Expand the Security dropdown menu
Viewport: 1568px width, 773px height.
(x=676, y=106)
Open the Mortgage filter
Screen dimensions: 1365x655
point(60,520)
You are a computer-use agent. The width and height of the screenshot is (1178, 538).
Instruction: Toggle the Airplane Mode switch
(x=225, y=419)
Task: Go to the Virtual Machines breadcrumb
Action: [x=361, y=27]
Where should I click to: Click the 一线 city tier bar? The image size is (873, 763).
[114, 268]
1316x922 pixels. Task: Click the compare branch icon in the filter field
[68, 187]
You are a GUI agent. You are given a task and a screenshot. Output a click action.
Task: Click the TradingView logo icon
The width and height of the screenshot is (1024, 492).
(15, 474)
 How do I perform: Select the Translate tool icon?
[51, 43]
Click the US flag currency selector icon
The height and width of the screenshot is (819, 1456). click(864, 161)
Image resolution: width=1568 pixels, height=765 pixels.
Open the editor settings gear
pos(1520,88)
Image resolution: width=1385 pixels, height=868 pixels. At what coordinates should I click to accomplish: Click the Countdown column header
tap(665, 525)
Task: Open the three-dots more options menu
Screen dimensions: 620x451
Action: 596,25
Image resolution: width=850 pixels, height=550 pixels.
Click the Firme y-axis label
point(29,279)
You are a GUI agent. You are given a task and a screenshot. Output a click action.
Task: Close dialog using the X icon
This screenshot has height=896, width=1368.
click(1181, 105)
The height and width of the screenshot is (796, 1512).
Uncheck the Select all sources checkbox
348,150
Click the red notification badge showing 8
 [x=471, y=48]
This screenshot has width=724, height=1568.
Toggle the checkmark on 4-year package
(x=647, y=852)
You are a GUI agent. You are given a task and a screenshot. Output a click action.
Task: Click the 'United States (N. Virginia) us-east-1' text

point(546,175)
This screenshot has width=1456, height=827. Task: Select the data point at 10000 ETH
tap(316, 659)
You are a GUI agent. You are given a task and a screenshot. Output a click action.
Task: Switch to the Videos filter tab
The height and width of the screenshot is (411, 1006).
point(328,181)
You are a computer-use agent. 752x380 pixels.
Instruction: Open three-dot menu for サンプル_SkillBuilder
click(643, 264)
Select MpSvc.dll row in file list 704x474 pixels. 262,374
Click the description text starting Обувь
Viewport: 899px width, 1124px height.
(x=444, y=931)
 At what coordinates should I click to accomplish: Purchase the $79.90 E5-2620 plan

_____

Task brief
Would you reproduce all the entries exactly?

Answer to this problem
Expand the Security dropdown menu
Viewport: 1568px width, 773px height.
(x=676, y=106)
Open the Mortgage filter
Screen dimensions: 1365x655
point(60,520)
You are a computer-use agent. The width and height of the screenshot is (1178, 538).
Instruction: Toggle the Airplane Mode switch
(x=225, y=419)
Task: Go to the Virtual Machines breadcrumb
Action: [x=361, y=27]
Where should I click to: Click the 一线 city tier bar? The image size is (873, 763).
[114, 268]
1316x922 pixels. Task: Click the compare branch icon in the filter field
[68, 187]
You are a GUI agent. You are given a task and a screenshot. Output a click action.
Task: Click the TradingView logo icon
The width and height of the screenshot is (1024, 492).
(15, 474)
 How do I perform: Select the Translate tool icon?
[51, 43]
Click the US flag currency selector icon
The height and width of the screenshot is (819, 1456). click(864, 161)
Image resolution: width=1568 pixels, height=765 pixels.
Open the editor settings gear
pos(1520,88)
Image resolution: width=1385 pixels, height=868 pixels. At what coordinates should I click to accomplish: Click the Countdown column header
tap(665, 525)
Task: Open the three-dots more options menu
Screen dimensions: 620x451
Action: 596,25
Image resolution: width=850 pixels, height=550 pixels.
Click the Firme y-axis label
point(29,279)
You are a GUI agent. You are given a task and a screenshot. Output a click action.
Task: Close dialog using the X icon
This screenshot has height=896, width=1368.
click(1181, 105)
The height and width of the screenshot is (796, 1512).
Uncheck the Select all sources checkbox
348,150
Click the red notification badge showing 8
 [x=471, y=48]
This screenshot has width=724, height=1568.
Toggle the checkmark on 4-year package
(x=647, y=852)
You are a GUI agent. You are given a task and a screenshot. Output a click action.
Task: Click the 'United States (N. Virginia) us-east-1' text

point(546,175)
This screenshot has width=1456, height=827. Task: Select the data point at 10000 ETH
tap(316, 659)
You are a GUI agent. You are given a task and a screenshot. Output a click action.
Task: Switch to the Videos filter tab
The height and width of the screenshot is (411, 1006).
point(328,181)
You are a computer-use agent. 752x380 pixels.
Instruction: Open three-dot menu for サンプル_SkillBuilder
click(643, 264)
Select MpSvc.dll row in file list 704x474 pixels. 262,374
Click the description text starting Обувь
Viewport: 899px width, 1124px height.
(x=444, y=931)
 At what coordinates should I click to accomplish: Purchase the $79.90 E5-2620 plan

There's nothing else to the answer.